But Jenkins also moves the camera with great precision. It’s always roaming, always looking for a way to single out the film’s protagonist, who grows up isolated from so many in his life, including his true self. The movie, like its main character, is always searching.

2) The structure is unique

Ashton Sanders plays Chiron as a teenager.

Yes, Moonlight is a coming of age tale, but it’s not like most other coming of age films. It’s divided into three parts, following the main character, Chiron, as a child, a teenager, and an adult. Each section effectively stands on its own as a short film — and features a different actor playing the main character, because he’s aging as it progresses — though they all inform each other and loop back around to comment on each other in the end.

In short, there’s no other movie like this coming out this fall (though La La Land tries a somewhat similar gambit using the seasons of the year). Oftentimes, such a rigid approach to structure can feel gimmicky or too constraining, but Jenkins’s script (suggested by Tarell Alvin McRaney’s play In Moonlight Black Boys Look Blue) is smart about how our younger selves can haunt our older ones, just as all of our potential haunts us when we’re young.

In short, this is a movie that’s really smart about aging, and about leading a life where you slowly but surely box yourself into being someone you don’t want to be. By never lingering too long in any one time period, Jenkins is able to gracefully highlight those points, without underlining them in bold.

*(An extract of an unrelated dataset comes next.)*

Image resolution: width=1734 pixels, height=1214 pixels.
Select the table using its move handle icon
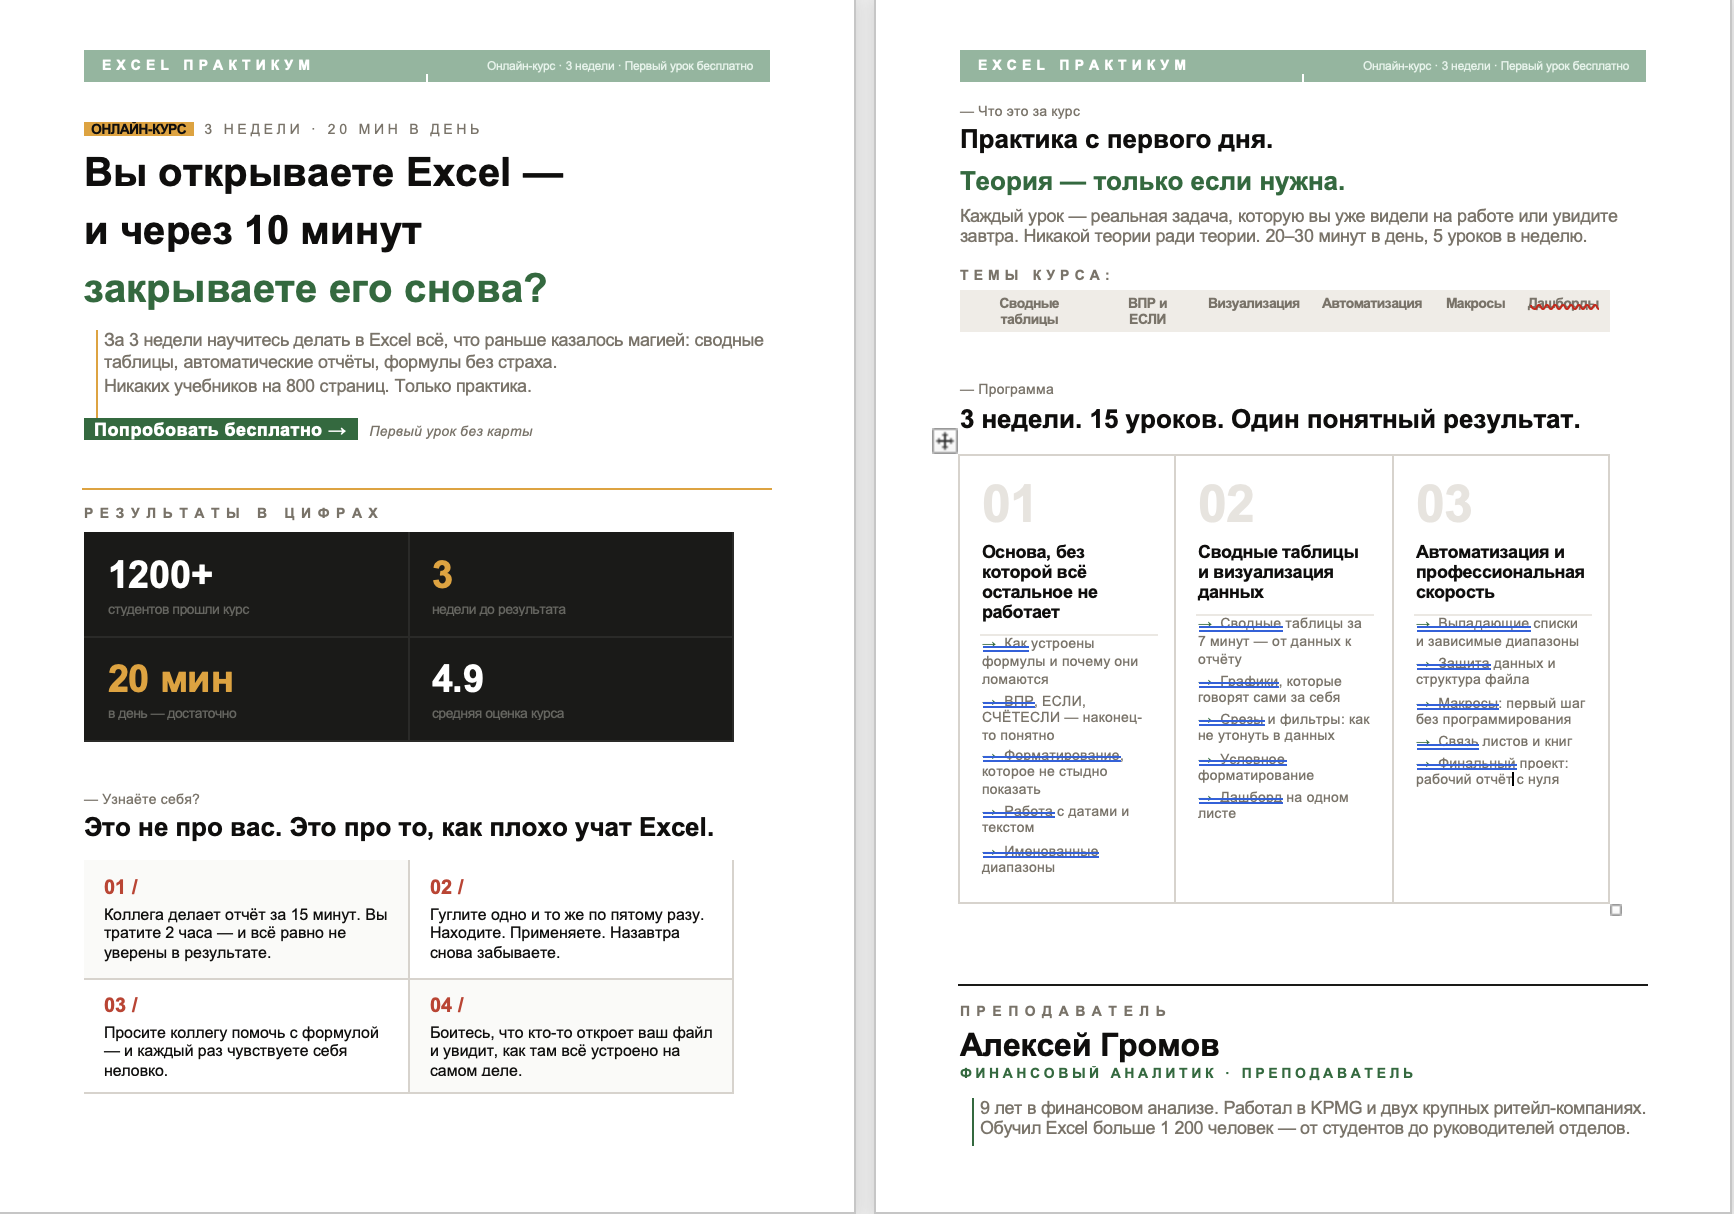(944, 440)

3) It explores important ideas without preaching

Trevante Rhodes plays Chiron when he’s a young man repressing his sexuality.

Like 2015’s lesbian romance Carol, Moonlight tells a story of growing up attracted to same-sex partners in a culture that doesn’t always understand being gay. Chiron is relentlessly taunted and bullied as a child and teenager. Is it any wonder he’s so hesitant to even admit to himself that he’s gay?

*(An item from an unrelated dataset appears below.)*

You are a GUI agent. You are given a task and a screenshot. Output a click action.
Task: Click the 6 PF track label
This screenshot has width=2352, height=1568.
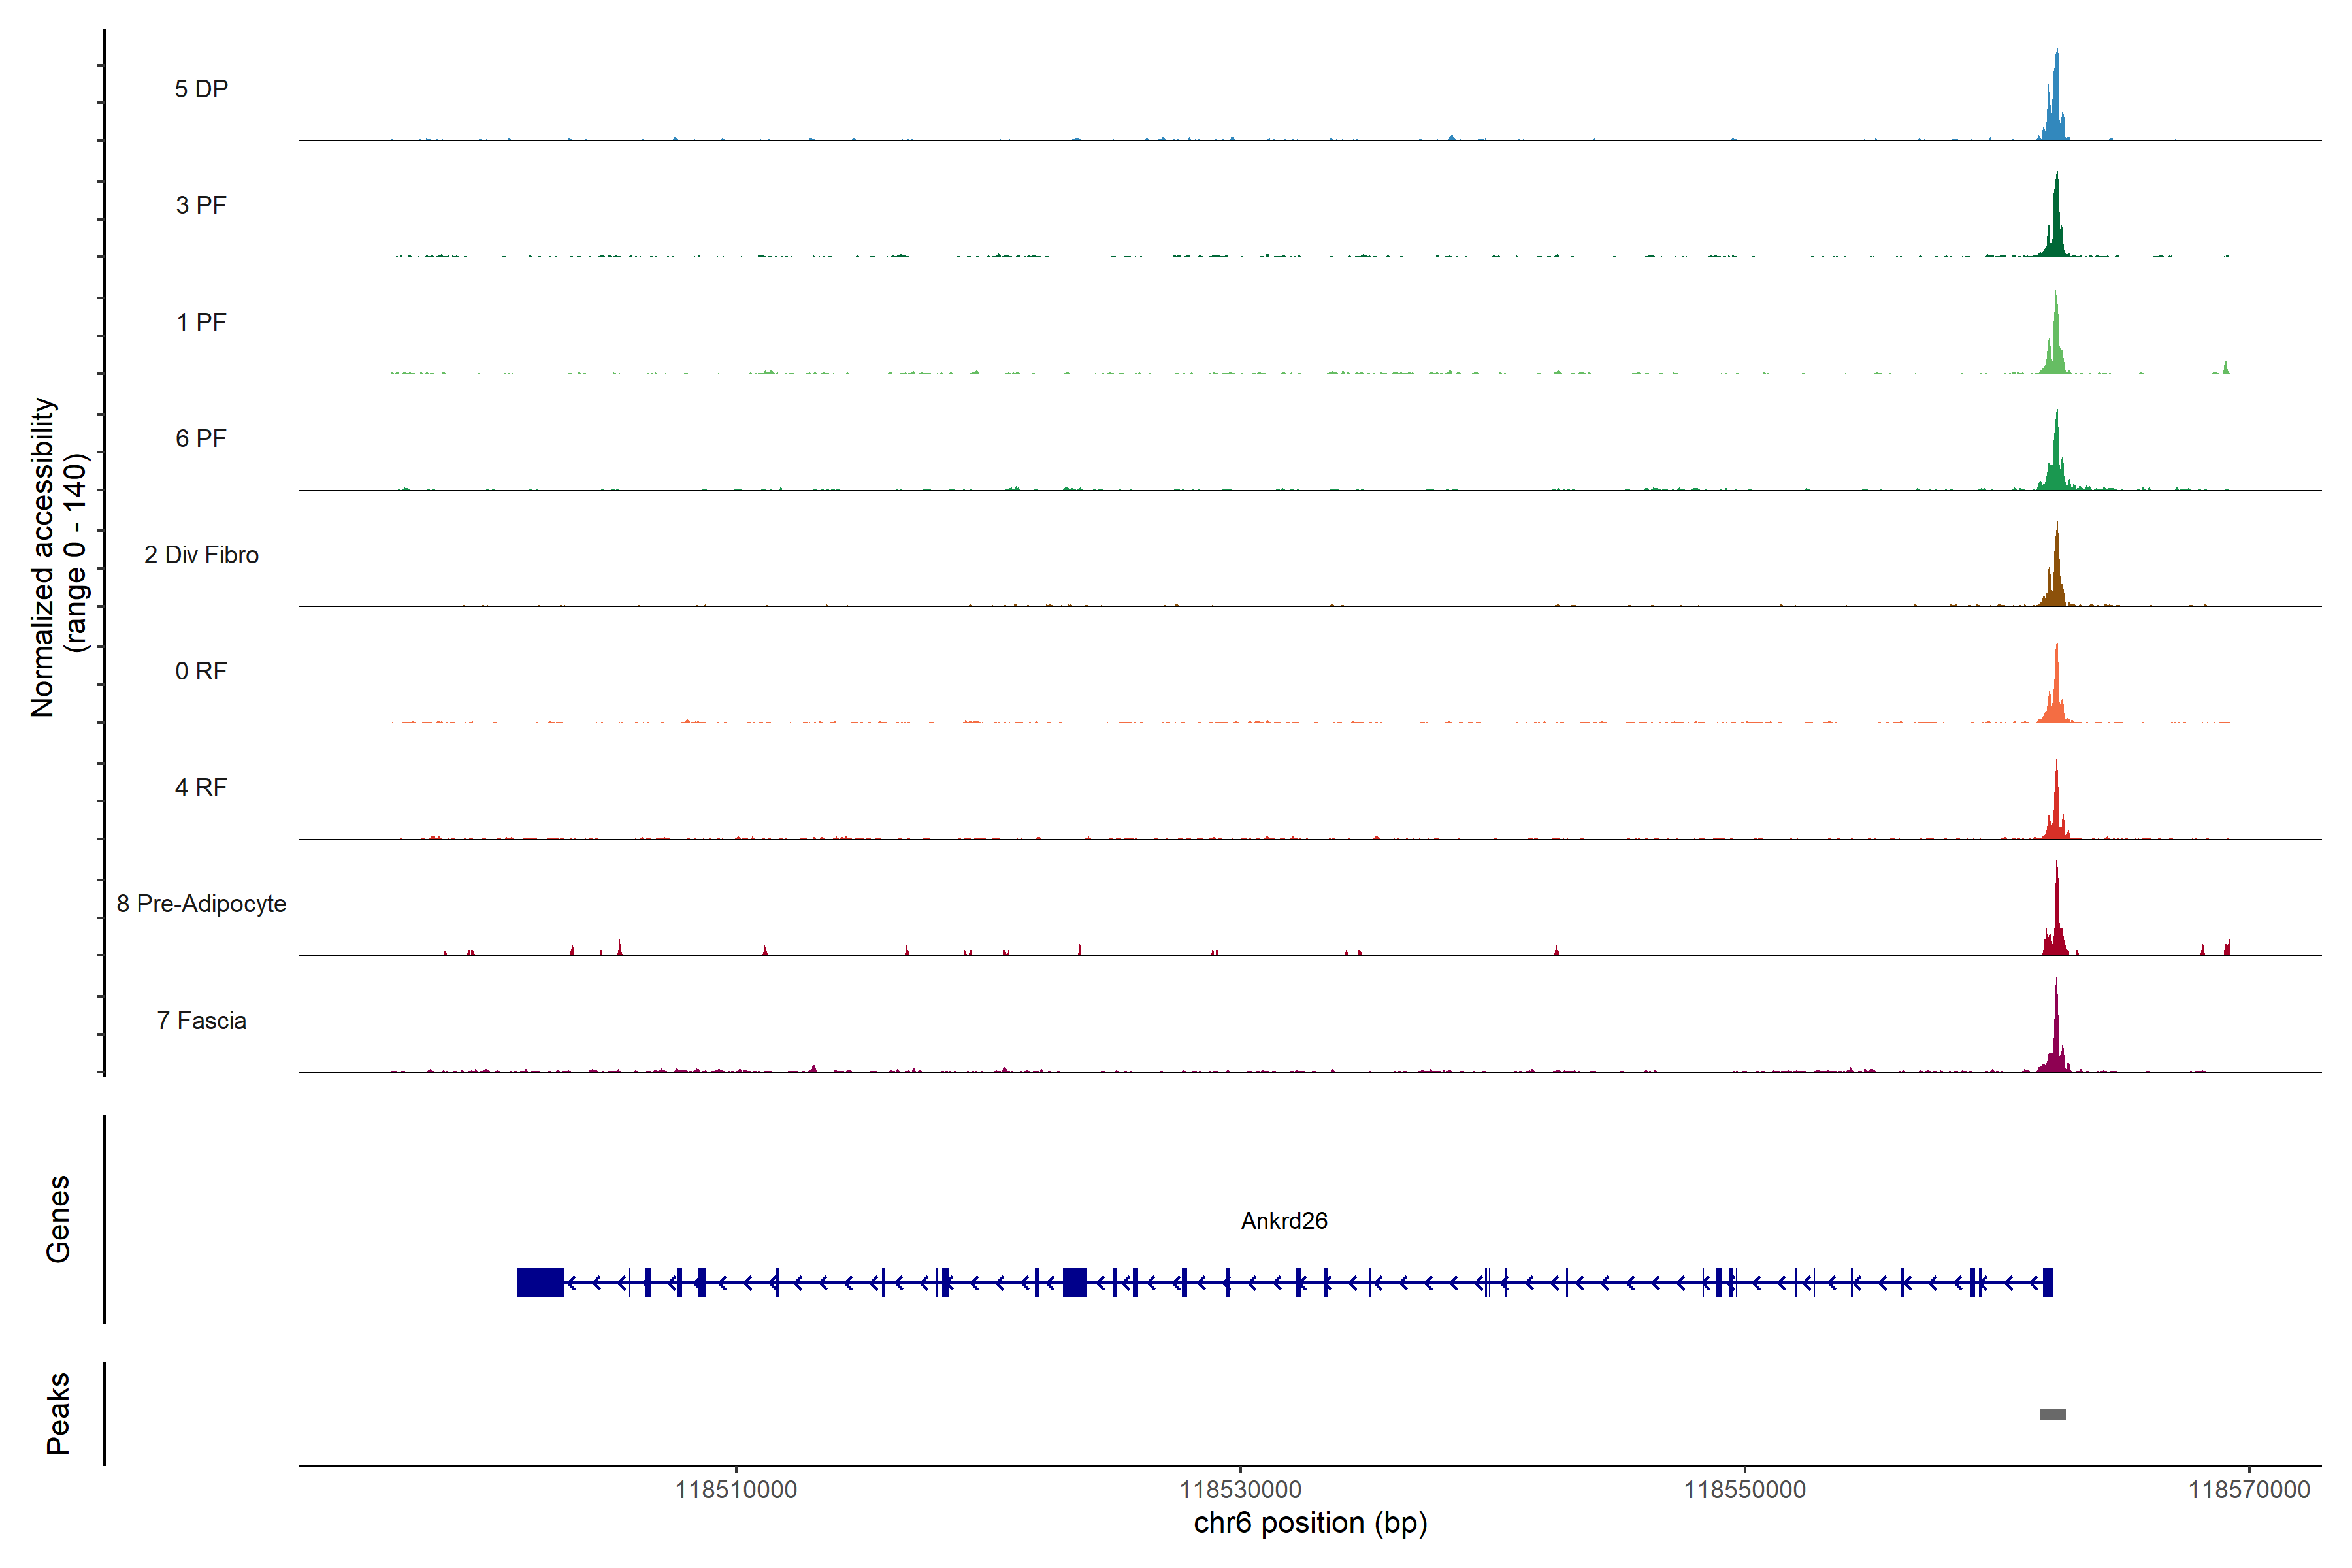pos(201,438)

Yet there are few scenes in movies this year filled with as much longing and desire as the last 10 to 15 minutes of Moonlight, which elevate the whole project from something very good to something tremendous. Like Carol, the cumulative emotional impact is so much greater than any of the parts.

That’s something queer cinema does very well. In its depictions of the moment when the dam breaks, when someone can finally be honest, it finds ways to show how corrosive lies can be to the very foundation of the self, without preaching.

Movies like Moonlight don’t have to preach. We can see just how hard it is to live like this by looking at the screen.

Moonlight is playing in limited release. It will expand throughout the country in the weeks to come.